BUT DE LA TÂCHE
Réécrivez sous forme de liste à puces le paragraphe de l'extrait sur l'immigration qui commence par « Car ce thème occupe », en gardant ses faits principaux.

EXTRAIT DU TEXTE
● ● ● ● ● ● ●
Le Samaritain distrait
Quand l’immigration questionne les chrétiens
Alors qu’un péché par action résulte d’un choix conscient, un péché par omission est souvent ignoré, car nous ne pouvons concevoir tout ce qu’il faudrait que nous accomplissions pour exercer la charité. Serait-ce le cas pour l’immigration ? Un chrétien doit-il s’en préoccuper ?
Car ce thème occupe tant de place dans le débat politique qu’il crée le plus puissant parti dans la plupart des pays européens. Des citoyens ont mal à l’immigration, non pour ce qu’elle est mais pour ce qu’elle représente : un parti populiste récolte plus de suffrages dans des campagnes dénuées d’immigrés que dans les villes où ils habitent.
Le paradoxe veut que l’immigré soit soupçonné être un fauteur de violence, alors qu’il en est la victime. Cette violence fut jadis exercée collectivement par l’Europe sur l’Afrique, naguère ce furent l’esclavage entre le XVIe et le XIXe siècle, suivi par la colonisation durant un siècle.
● ● ● ● ● ● ●
Entrées du jeu de données
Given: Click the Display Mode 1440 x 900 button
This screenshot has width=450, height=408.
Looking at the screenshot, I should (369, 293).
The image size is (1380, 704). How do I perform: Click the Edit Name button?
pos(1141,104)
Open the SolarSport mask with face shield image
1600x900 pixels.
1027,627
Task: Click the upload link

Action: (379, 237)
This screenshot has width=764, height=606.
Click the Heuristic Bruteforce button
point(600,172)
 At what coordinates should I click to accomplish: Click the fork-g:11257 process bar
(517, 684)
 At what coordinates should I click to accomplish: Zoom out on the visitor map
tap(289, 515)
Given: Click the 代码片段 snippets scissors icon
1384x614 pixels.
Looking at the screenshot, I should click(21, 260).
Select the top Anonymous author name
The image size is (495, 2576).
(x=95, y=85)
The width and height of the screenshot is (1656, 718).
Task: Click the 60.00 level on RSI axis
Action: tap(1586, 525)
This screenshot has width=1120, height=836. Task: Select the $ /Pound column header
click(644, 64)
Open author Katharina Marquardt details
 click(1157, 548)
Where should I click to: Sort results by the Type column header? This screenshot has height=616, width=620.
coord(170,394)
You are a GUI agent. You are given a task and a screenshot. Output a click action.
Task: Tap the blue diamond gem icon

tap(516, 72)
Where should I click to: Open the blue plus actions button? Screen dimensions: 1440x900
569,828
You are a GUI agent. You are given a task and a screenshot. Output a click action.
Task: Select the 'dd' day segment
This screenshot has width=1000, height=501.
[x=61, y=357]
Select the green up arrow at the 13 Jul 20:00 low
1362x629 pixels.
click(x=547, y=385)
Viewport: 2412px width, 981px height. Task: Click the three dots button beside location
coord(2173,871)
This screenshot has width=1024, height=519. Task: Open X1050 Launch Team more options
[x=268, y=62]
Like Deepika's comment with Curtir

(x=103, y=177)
● ● ● ● ● ● ●
RÉSULTAT ATTENDU
- L'immigration tient une si grande place dans le débat politique qu'elle crée le parti le plus puissant dans la plupart des pays européens.
- Des citoyens souffrent de l'immigration non pour ce qu'elle est, mais pour ce qu'elle représente.
- Un parti populiste obtient plus de voix dans les campagnes sans immigrés que dans les villes où ceux-ci habitent.